SSD is coming, however cost of an solid bit is still very high. So, switching to SSD is associated with either decrease in available space (though that isn't such a problem today) or with only partial SSD'ing of file system. But another solution is to use SSD disk as additional cache for whole file system, combining speed of SSD and capacity of HDD.

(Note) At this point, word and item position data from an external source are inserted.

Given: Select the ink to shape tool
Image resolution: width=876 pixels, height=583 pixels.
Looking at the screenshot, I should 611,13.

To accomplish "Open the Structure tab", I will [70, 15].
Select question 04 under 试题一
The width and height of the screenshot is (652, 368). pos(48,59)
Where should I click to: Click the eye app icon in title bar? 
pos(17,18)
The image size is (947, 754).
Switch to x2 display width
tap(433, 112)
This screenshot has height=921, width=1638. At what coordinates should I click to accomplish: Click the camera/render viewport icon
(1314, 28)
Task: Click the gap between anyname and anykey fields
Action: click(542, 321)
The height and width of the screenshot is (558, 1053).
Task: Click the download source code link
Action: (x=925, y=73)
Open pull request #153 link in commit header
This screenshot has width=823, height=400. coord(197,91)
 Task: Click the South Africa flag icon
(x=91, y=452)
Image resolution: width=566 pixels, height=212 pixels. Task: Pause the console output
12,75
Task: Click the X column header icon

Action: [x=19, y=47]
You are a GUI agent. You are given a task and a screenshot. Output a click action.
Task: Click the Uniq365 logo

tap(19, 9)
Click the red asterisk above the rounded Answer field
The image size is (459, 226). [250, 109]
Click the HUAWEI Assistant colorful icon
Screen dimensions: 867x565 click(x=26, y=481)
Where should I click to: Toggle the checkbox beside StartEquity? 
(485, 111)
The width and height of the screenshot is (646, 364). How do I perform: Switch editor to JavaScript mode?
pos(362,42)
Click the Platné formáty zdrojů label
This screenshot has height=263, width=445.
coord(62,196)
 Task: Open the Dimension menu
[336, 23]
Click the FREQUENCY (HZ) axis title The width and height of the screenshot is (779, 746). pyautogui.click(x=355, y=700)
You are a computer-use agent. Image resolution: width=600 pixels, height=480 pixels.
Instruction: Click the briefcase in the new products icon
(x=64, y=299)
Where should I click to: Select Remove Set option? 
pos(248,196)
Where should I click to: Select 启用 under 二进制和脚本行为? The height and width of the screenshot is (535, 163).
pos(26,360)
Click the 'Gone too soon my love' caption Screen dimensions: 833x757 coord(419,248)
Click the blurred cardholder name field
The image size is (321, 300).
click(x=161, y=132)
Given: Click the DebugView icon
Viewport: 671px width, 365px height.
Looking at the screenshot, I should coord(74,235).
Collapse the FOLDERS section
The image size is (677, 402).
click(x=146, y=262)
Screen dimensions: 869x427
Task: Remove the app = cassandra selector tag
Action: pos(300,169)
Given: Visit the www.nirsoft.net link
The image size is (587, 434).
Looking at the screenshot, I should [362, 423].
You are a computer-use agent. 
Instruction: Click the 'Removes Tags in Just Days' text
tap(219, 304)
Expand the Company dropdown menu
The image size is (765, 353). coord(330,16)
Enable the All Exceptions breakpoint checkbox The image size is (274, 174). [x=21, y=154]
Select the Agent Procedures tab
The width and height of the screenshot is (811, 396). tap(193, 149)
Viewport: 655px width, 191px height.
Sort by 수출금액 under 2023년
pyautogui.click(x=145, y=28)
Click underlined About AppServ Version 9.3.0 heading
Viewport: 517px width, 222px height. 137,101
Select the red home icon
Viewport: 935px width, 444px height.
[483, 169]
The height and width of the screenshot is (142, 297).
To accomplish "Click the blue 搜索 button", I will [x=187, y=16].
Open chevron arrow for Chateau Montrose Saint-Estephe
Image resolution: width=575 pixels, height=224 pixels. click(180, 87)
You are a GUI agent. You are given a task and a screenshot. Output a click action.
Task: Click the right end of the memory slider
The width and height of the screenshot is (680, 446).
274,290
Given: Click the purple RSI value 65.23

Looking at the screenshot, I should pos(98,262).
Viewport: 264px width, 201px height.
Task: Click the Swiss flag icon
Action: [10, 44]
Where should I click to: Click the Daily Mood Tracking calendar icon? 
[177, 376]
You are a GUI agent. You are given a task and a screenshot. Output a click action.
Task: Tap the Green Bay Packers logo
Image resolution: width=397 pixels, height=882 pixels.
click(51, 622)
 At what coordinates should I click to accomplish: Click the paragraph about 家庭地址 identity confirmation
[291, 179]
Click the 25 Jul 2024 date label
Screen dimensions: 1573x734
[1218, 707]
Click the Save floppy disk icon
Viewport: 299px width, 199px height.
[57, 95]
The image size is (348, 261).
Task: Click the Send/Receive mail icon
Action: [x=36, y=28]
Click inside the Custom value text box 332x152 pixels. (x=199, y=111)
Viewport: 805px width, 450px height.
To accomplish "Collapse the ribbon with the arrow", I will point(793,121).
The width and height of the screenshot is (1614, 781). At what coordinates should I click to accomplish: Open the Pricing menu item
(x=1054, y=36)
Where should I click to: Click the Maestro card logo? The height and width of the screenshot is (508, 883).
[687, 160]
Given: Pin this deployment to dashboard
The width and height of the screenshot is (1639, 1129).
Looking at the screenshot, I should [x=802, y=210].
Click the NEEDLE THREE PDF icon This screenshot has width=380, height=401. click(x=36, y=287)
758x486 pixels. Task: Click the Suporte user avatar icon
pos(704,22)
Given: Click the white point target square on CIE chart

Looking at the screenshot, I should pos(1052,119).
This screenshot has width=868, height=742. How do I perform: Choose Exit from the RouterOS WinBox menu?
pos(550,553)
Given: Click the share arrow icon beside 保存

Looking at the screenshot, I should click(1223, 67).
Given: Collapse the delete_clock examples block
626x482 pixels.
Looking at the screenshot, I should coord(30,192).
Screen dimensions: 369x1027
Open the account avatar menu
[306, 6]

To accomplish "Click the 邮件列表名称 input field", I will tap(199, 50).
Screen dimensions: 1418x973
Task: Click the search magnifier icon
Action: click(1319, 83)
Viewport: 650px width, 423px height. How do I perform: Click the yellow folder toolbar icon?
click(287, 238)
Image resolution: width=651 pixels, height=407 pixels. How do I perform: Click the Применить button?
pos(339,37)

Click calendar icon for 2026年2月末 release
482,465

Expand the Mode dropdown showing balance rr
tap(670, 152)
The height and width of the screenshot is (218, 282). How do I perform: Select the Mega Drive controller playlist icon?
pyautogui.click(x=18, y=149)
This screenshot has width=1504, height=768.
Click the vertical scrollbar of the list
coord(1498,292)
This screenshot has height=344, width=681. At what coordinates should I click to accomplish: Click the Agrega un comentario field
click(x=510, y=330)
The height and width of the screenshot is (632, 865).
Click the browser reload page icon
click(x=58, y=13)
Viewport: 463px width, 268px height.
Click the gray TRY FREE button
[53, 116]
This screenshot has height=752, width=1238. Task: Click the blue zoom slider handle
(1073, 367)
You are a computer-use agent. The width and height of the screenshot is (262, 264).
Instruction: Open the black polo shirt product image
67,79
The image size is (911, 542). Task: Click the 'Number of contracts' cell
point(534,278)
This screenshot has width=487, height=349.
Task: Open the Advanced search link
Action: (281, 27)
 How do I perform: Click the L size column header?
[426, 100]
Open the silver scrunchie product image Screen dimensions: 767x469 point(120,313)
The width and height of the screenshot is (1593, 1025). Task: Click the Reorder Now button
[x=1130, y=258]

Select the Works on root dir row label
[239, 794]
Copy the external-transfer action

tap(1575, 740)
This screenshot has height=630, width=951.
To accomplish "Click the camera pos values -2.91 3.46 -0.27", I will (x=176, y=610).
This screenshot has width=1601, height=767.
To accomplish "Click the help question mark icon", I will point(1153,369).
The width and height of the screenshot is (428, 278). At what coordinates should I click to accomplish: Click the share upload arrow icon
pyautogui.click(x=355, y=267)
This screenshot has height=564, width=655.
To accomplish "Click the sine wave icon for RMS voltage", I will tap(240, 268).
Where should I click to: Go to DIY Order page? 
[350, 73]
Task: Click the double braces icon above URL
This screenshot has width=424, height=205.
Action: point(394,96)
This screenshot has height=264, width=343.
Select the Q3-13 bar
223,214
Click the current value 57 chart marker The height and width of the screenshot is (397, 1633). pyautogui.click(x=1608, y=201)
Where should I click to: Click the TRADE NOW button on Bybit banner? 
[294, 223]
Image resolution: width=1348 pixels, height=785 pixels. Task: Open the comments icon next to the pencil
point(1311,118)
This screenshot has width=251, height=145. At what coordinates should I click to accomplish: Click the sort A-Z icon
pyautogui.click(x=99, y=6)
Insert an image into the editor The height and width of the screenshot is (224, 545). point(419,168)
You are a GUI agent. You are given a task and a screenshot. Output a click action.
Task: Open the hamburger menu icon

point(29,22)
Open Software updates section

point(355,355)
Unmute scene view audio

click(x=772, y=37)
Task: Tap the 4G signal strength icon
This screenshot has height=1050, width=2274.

In this article we'll consider applying of dm-cache technology for SSD caching of root file system. Caching of non-root partitions is relatively easy to set up (it doesn't require modification of initramfs), see for example ssd-caching-using-dmcache-tutorial. Most of instructions about SSD caching are for such setups and don't consider caching of root partition, but "/" benefits of caching not less.

Now

Now, Linux offers two SSD caching technologies out of the box:

Both technologies are comparable by their characteristics but have significant differences in configuration. Bcache needs a partition to be prepared (formatted with adding of a special superblock), so it's hard to apply bcache in case of existent file system, especially with the root, and it's practically impossible to connect bcache on the fly. Dm-cache is simpler in configuration, though requires creating of special metadata partition in addition to the cache partition itself.

Don't repeat this at home

Dm-cache is still (Linux 3.12) an EXPERIMENTAL feature of kernel, so recompile your one right now to enable it if it's disabled! Whole configuration of dm-cache is performed by single command

# dmsetup create <cache_name> 
  --table '0 <n_of_blocks> cache 
  /dev/<metadata_dev>
  /dev/<cache_dev> 
  /dev/<orig_dev> 
  512 1 writeback default 0'

(Single quotes are required.) For example,

# dmsetup create sdb2c 
  --table '0 391168 cache /dev/sda4 /dev/sda3
  /dev/sdb2 512 1 writeback default 0'

For details see official documentation. I only say that n_of_blocks is not byte size of partition, it's block size that can be found using blockdev --getsz /dev/XXX.

Before executing this command we need an original partition orig_dev, formatted or not (actually it can be any block device), and two partitions on SSD — for cache and metadata.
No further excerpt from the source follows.